> [Directions]
Print the passage from the patent text on slide and rail assemblies below, starting at "The present invention" and ending at "drawer or shelf.".

> [Text segment]
++++++

CROSS-REFERENCE TO RELATED APPLICATIONS

Not applicable.

STATEMENTS REGARDING FEDERALLY SPONSORED RESEARCH OR DEVELOPMENT

Not applicable.

REFERENCE TO A MICROFICHE APPENDIX

Not applicable.

BACKGROUND OF THE INVENTION

1. Field of the Invention

The present invention relates to a slide and rail assembly and method of assembling same, and more particularly, to a slide and rail assembly and method for a server chassis mounted in a rack.

2. Description of the Related Art

There are numerous incidences where a sliding track assembly is used. For example, a sliding track assembly is used for sliding mechanisms for pull out drawers and shelves. Typically, the sliding track assembly includes a slide assembly mounted to a rail assembly. Typically, the rail assembly is mounted in a case, rack, housing or other framed assembly and the slide assembly is attached to the drawer, shelf or other device. The slide assembly cooperates with the rail assembly and provides the extension mechanism for the drawer or shelf.

Typically, the mounting and installation of the slide and rail assembly requires loose hardware and tools. The assembly of the components with several pieces of loose hardware and tools is time consuming, inefficient and requires a substantial amount of organization. The sliding track assemblies are usually used in pairs—a left side and a right side. Frequently, several pairs of sliding track assemblies are used in a single rack or housing. For example, there are racks used to house servers for computer networks. A single rack may utilize fifteen or more pairs of sliding track assemblies. There are numerous other examples of similar requirements for significant quantities of sliding track assemblies. Thus, it is apparent that a significant amount of time and savings would result by simplifying the assembly of the slide and rail assemblies.

It is also important that the slide assembly securely mount to the rail assembly such that the components do not accidentally disengage each other. Thus, it is desirable that the components lock into each other to prevent accidental disengagement. However, it is also desirable that the slide and rail assemblies can be unlocked and disengaged from each other without tools and with a minimum of difficulty.

++++++

> [Dataset content]
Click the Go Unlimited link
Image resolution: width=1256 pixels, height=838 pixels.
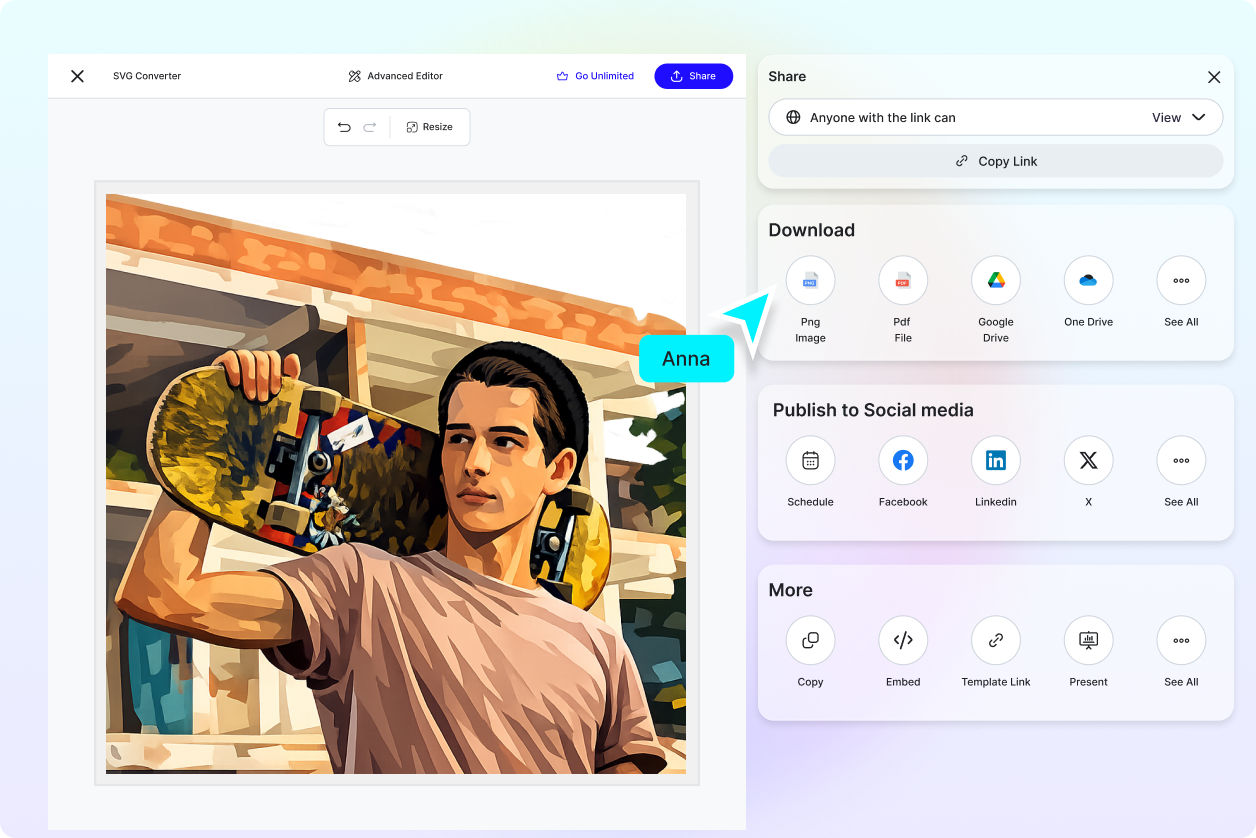(x=595, y=75)
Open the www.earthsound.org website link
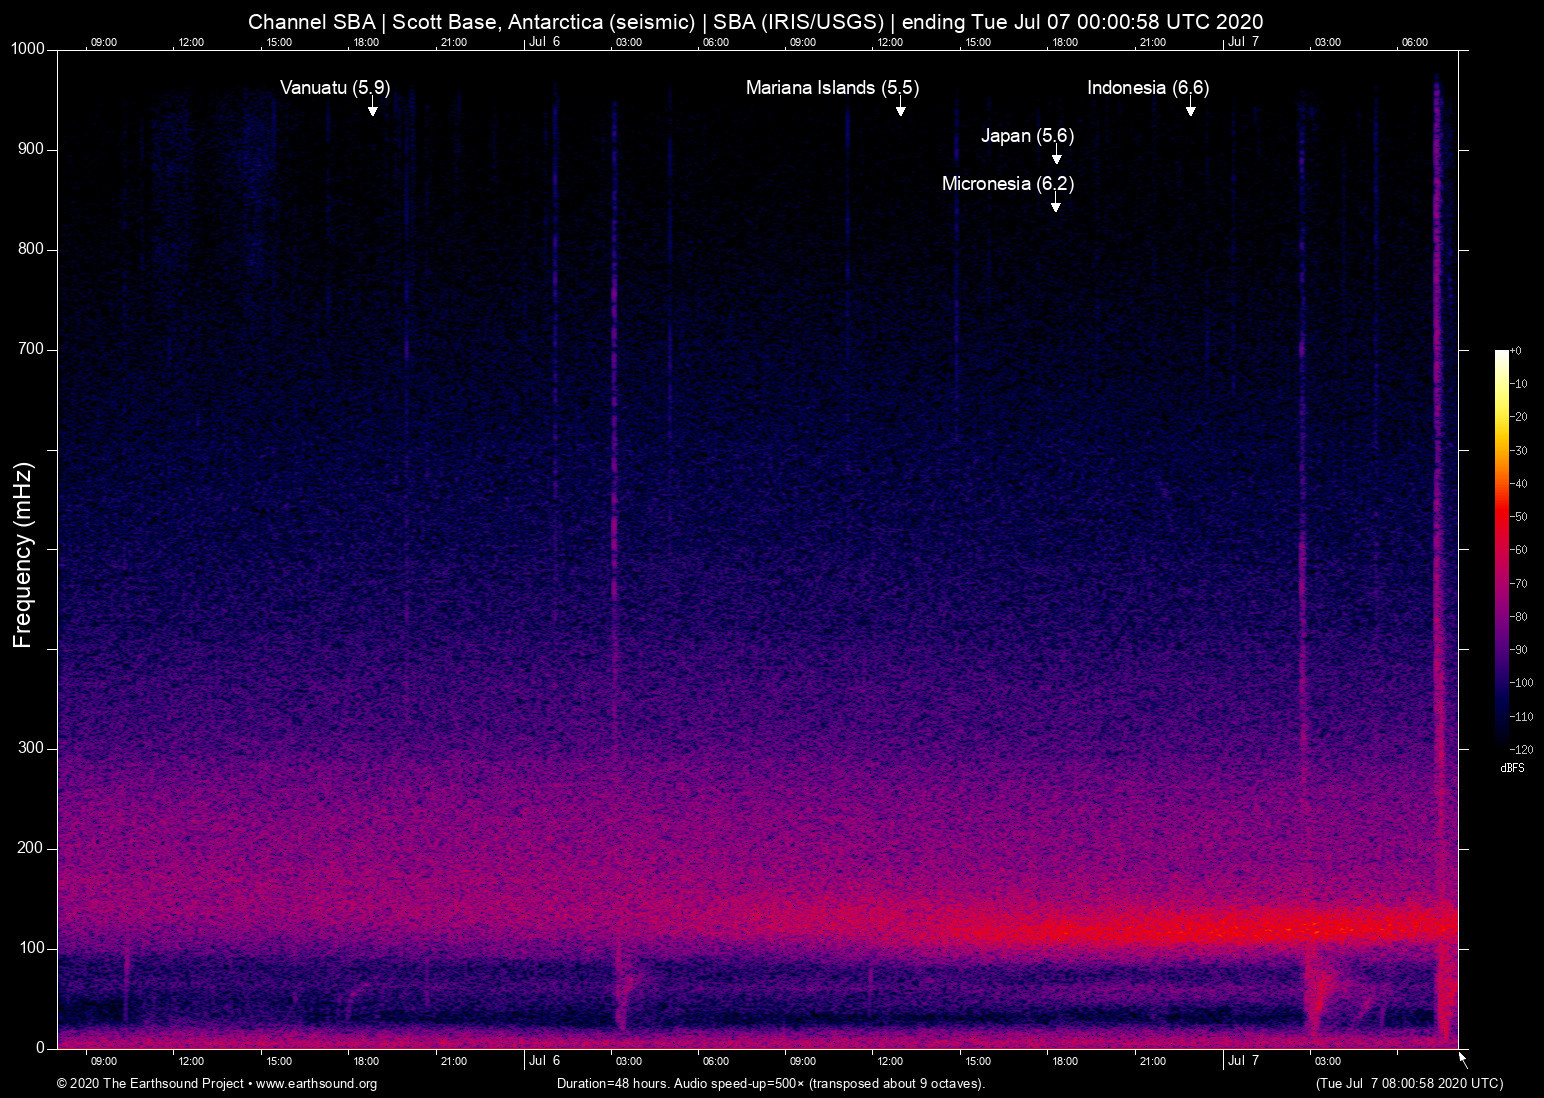 pyautogui.click(x=317, y=1084)
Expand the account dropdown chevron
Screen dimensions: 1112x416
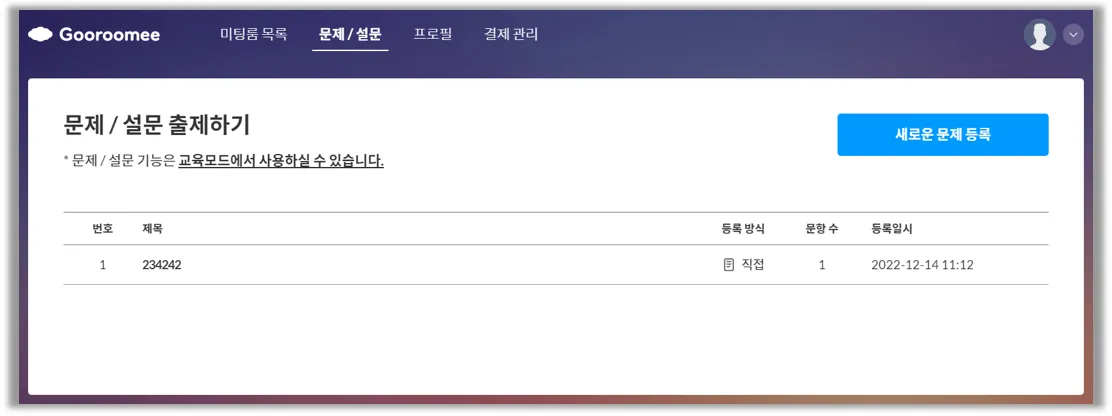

++++++

> [Response]
The present invention relates to a slide and rail assembly and method of assembling same, and more particularly, to a slide and rail assembly and method for a server chassis mounted in a rack.

2. Description of the Related Art

There are numerous incidences where a sliding track assembly is used. For example, a sliding track assembly is used for sliding mechanisms for pull out drawers and shelves. Typically, the sliding track assembly includes a slide assembly mounted to a rail assembly. Typically, the rail assembly is mounted in a case, rack, housing or other framed assembly and the slide assembly is attached to the drawer, shelf or other device. The slide assembly cooperates with the rail assembly and provides the extension mechanism for the drawer or shelf.